(Records drawn from a dataset)
******
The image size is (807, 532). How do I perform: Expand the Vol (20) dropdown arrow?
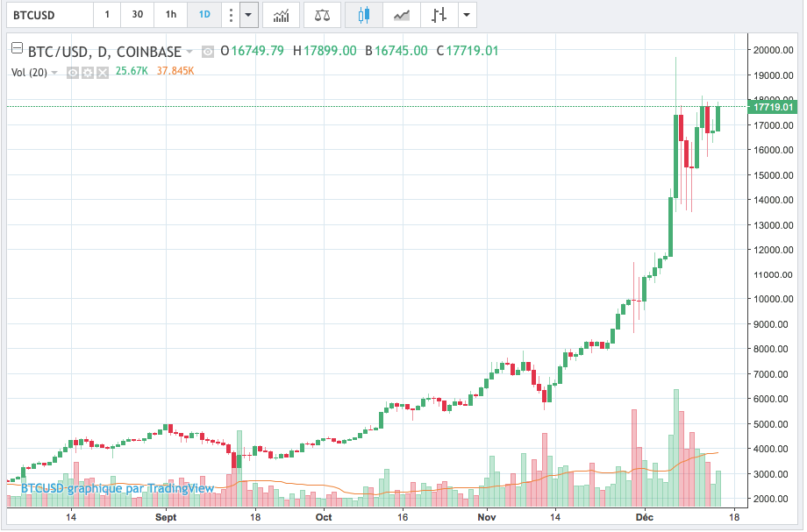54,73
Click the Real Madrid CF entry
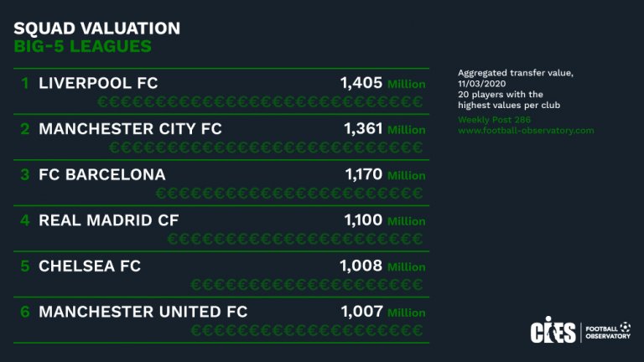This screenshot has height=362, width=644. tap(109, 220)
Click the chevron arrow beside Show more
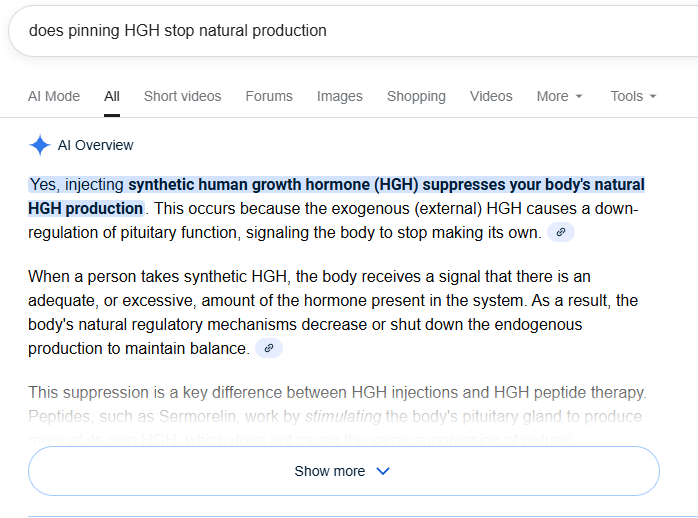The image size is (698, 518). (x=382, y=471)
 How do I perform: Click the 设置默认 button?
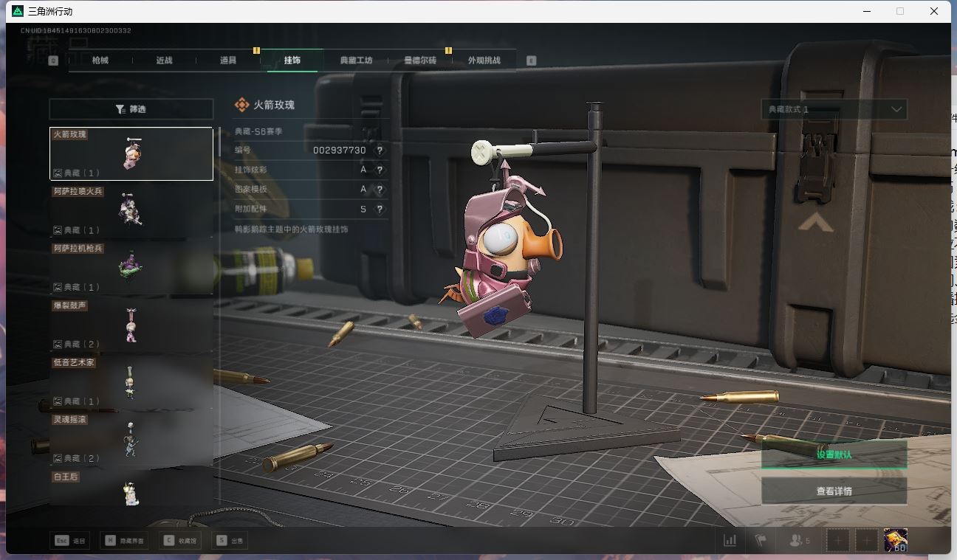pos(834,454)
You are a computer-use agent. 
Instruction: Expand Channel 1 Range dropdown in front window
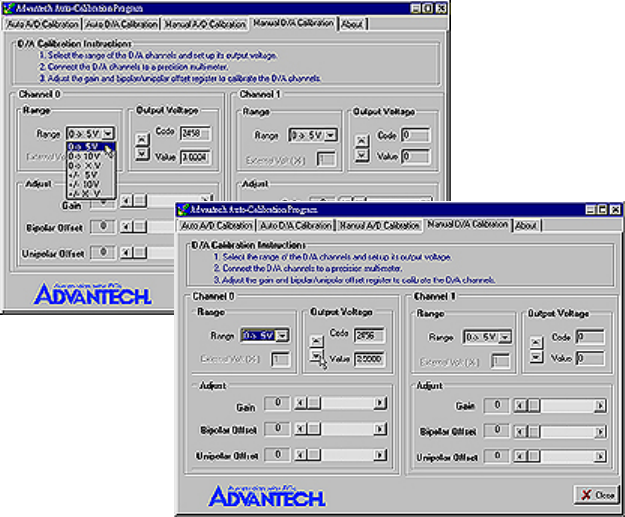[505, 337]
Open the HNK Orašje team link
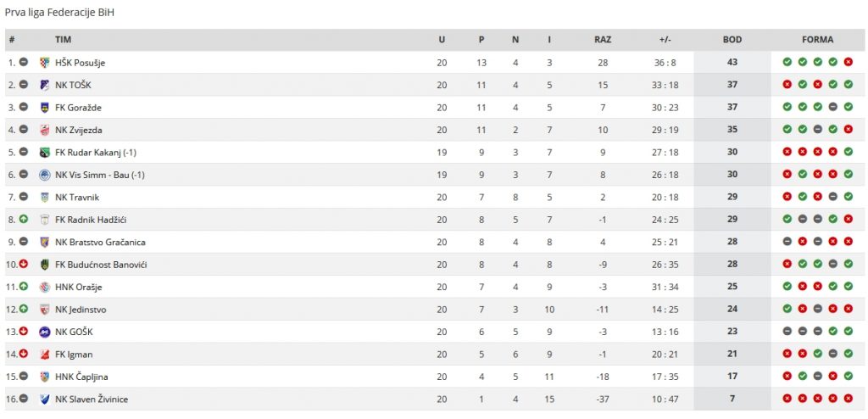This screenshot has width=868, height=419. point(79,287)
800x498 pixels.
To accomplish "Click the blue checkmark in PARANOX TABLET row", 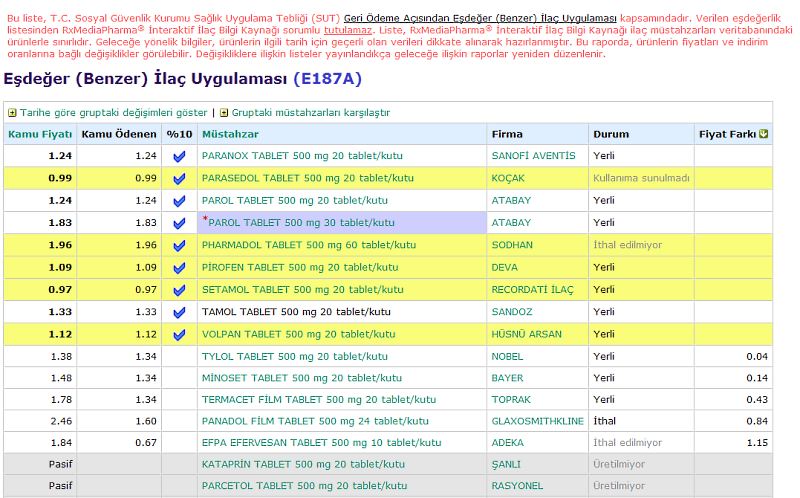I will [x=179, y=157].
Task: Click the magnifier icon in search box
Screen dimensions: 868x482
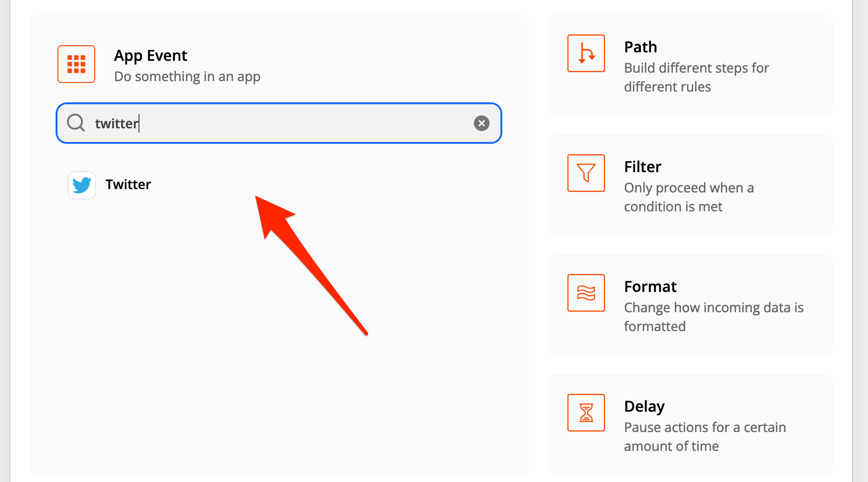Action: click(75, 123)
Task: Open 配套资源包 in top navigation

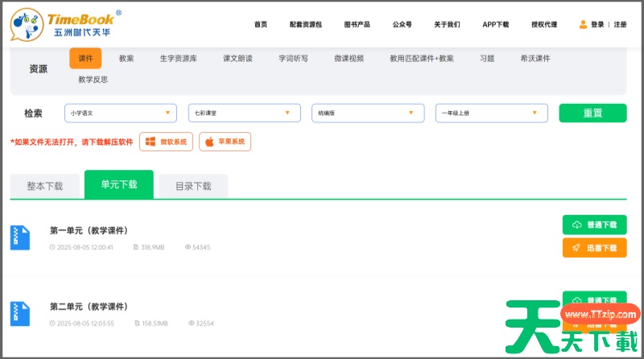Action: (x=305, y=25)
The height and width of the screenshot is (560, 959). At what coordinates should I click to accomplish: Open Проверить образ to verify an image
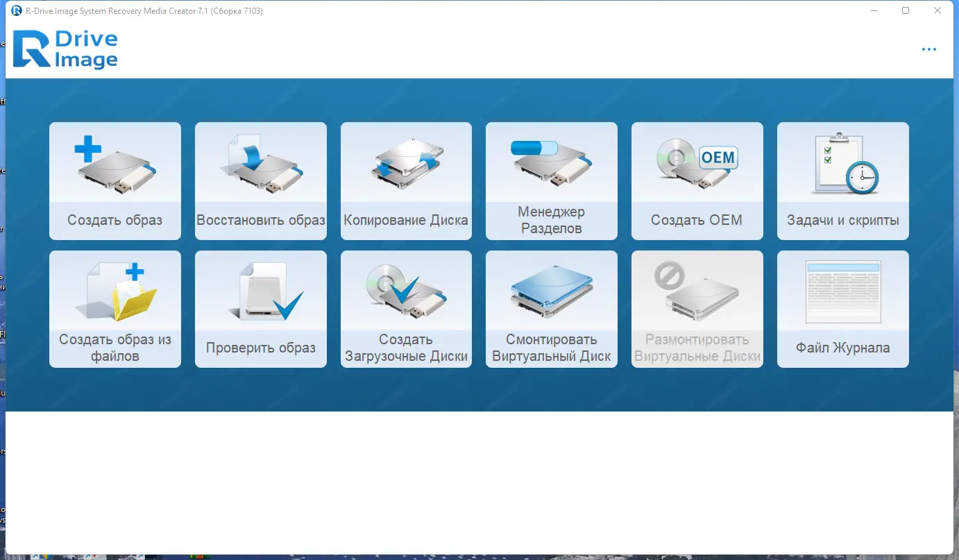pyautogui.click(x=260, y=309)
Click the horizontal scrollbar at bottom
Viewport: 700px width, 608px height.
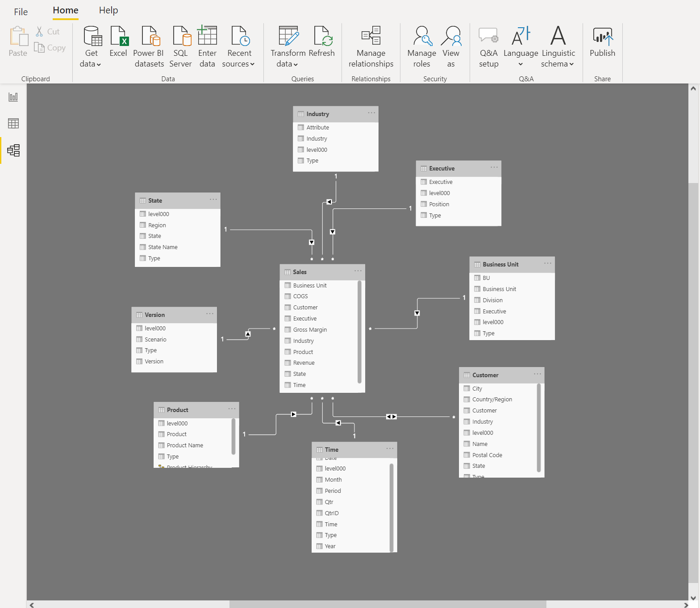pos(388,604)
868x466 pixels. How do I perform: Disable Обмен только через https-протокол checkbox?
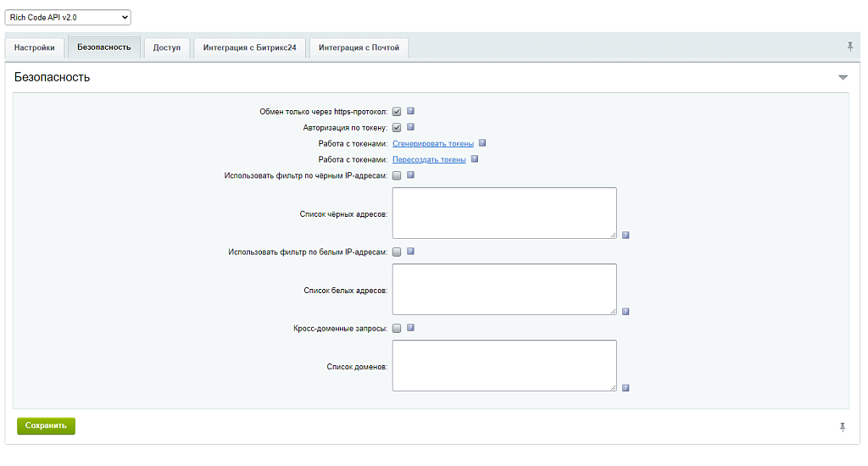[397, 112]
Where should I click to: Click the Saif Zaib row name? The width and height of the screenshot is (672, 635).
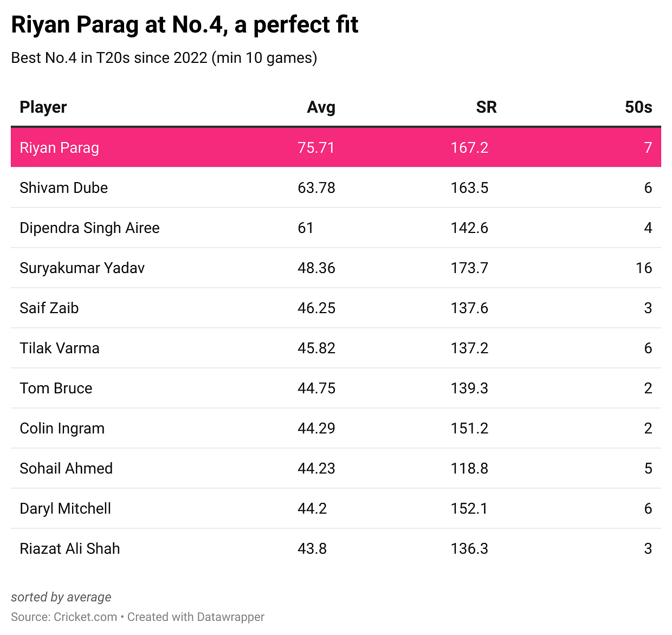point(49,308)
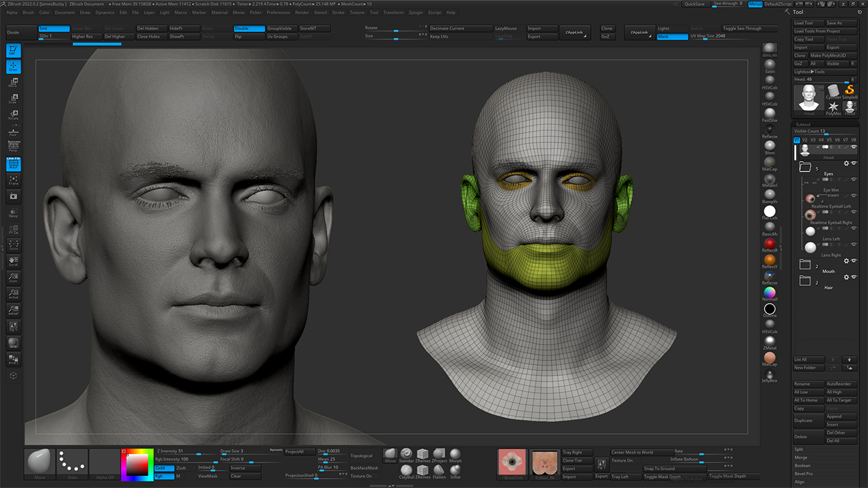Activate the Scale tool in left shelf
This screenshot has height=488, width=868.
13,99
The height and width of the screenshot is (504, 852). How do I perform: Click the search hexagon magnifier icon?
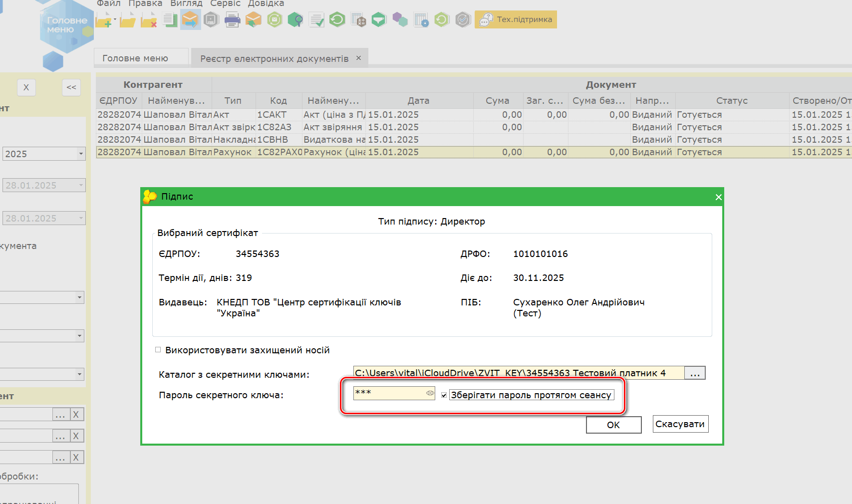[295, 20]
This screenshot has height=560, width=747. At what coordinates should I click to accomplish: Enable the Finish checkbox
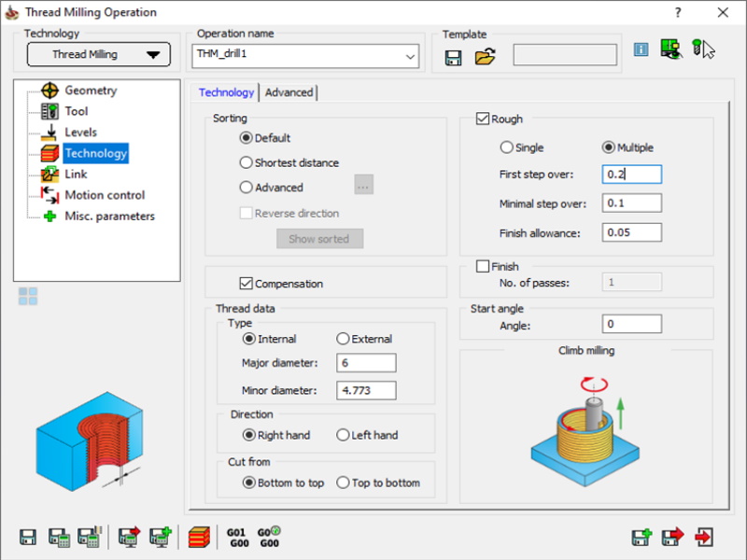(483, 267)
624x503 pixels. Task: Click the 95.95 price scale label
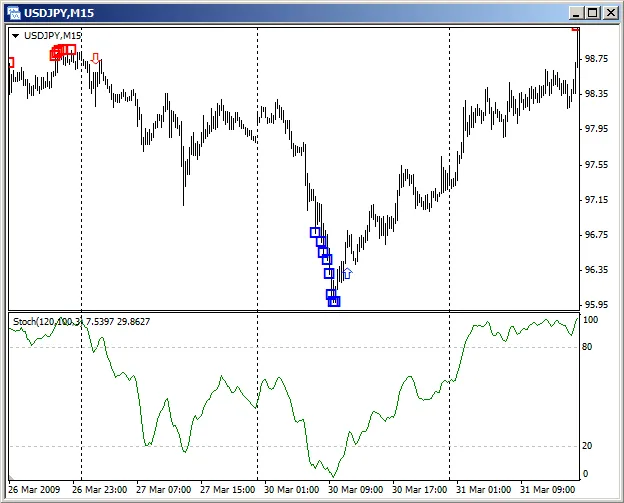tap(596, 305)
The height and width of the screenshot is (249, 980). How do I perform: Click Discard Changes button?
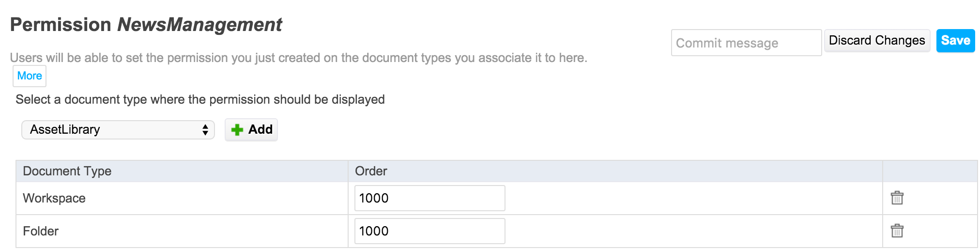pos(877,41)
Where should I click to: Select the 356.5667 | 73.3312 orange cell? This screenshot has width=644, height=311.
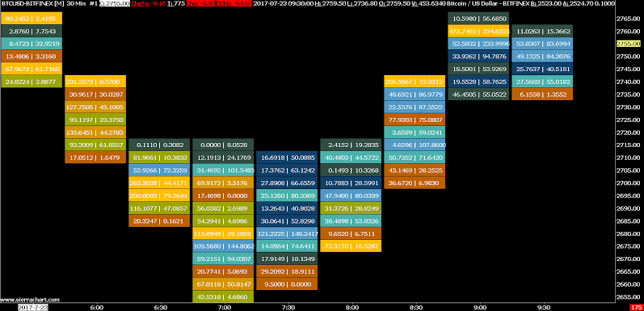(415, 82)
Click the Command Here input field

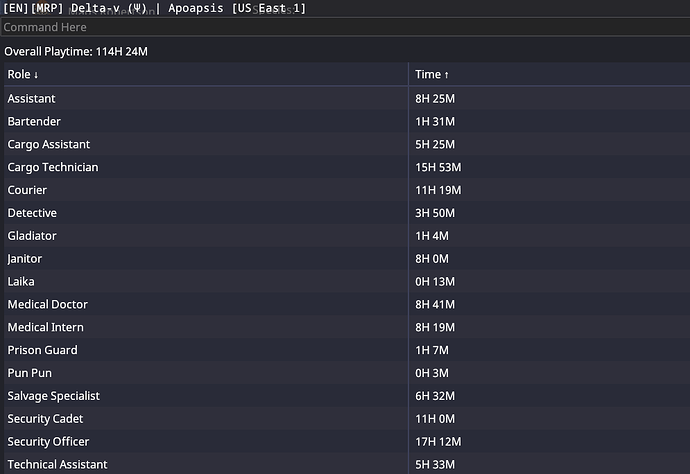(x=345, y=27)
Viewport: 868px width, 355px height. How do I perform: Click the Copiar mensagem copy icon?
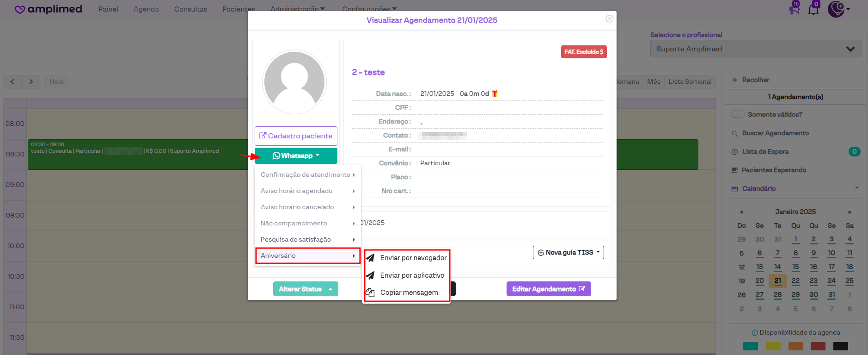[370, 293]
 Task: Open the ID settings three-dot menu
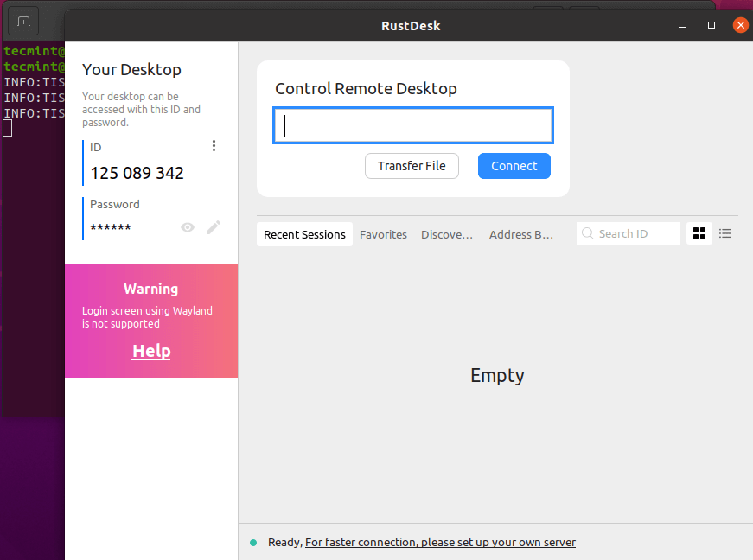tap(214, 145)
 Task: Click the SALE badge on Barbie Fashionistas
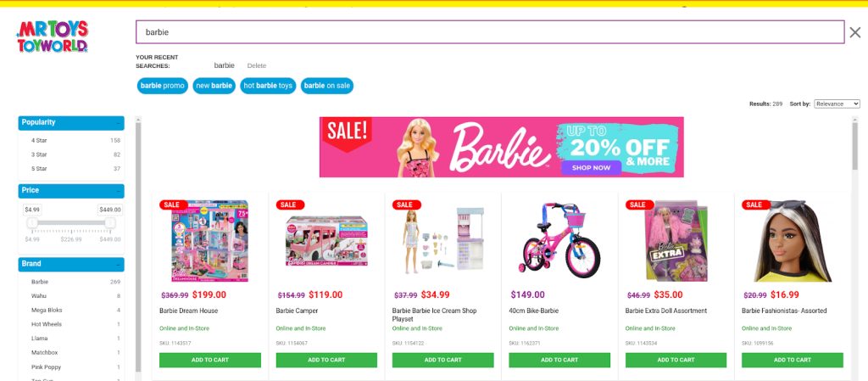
******
◆ What to do: What you write must match, line for line, the records from the line containing "Click the Command Here input field" through the last line, with every picture left out.

◆ Solution to this problem:
Click the Command Here input field

(x=345, y=27)
Viewport: 868px width, 355px height. How do I perform: Click the Copiar mensagem copy icon?
[370, 293]
 Task: Open the ID settings three-dot menu
tap(214, 145)
 Task: Click the SALE badge on Barbie Fashionistas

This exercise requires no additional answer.